INSTRUCTIONS TO FOLLOW: Which lines in the listing below contain the string "Range"? Extract each of them unchanged, one per line.

DATA FOR THIS EXERCISE:

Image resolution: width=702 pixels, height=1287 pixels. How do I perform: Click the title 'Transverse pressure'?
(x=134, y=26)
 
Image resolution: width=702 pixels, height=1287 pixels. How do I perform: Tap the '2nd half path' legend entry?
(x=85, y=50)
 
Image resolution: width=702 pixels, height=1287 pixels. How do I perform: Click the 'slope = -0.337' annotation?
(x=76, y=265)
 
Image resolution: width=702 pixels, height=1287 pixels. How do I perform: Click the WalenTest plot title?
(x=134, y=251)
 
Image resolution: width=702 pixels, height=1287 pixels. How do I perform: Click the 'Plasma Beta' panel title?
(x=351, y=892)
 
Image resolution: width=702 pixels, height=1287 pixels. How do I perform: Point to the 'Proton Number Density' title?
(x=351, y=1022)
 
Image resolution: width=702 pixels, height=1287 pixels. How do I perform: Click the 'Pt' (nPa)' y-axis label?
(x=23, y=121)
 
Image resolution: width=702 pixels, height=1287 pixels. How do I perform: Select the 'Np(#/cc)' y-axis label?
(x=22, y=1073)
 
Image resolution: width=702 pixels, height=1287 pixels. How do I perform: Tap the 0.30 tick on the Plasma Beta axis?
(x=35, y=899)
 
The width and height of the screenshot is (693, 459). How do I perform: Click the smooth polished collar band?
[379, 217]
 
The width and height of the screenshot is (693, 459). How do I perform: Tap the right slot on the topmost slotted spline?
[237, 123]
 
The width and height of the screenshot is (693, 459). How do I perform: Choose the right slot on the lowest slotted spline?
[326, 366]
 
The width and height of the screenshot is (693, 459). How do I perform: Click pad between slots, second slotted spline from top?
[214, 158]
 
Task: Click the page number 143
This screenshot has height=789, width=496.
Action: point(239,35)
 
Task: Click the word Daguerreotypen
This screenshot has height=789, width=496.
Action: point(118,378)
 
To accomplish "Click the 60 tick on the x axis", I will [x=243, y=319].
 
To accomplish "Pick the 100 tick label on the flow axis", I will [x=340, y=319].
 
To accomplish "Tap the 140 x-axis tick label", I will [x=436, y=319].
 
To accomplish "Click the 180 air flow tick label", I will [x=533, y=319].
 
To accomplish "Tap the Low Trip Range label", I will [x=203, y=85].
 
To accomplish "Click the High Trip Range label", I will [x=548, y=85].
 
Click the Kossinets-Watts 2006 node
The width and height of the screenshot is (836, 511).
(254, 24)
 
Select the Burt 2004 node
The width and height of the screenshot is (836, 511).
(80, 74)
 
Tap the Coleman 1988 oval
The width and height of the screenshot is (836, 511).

RESPONSE TO THE EXERCISE:
To accomplish "Tap the Low Trip Range label", I will [x=203, y=85].
To accomplish "Click the High Trip Range label", I will [x=548, y=85].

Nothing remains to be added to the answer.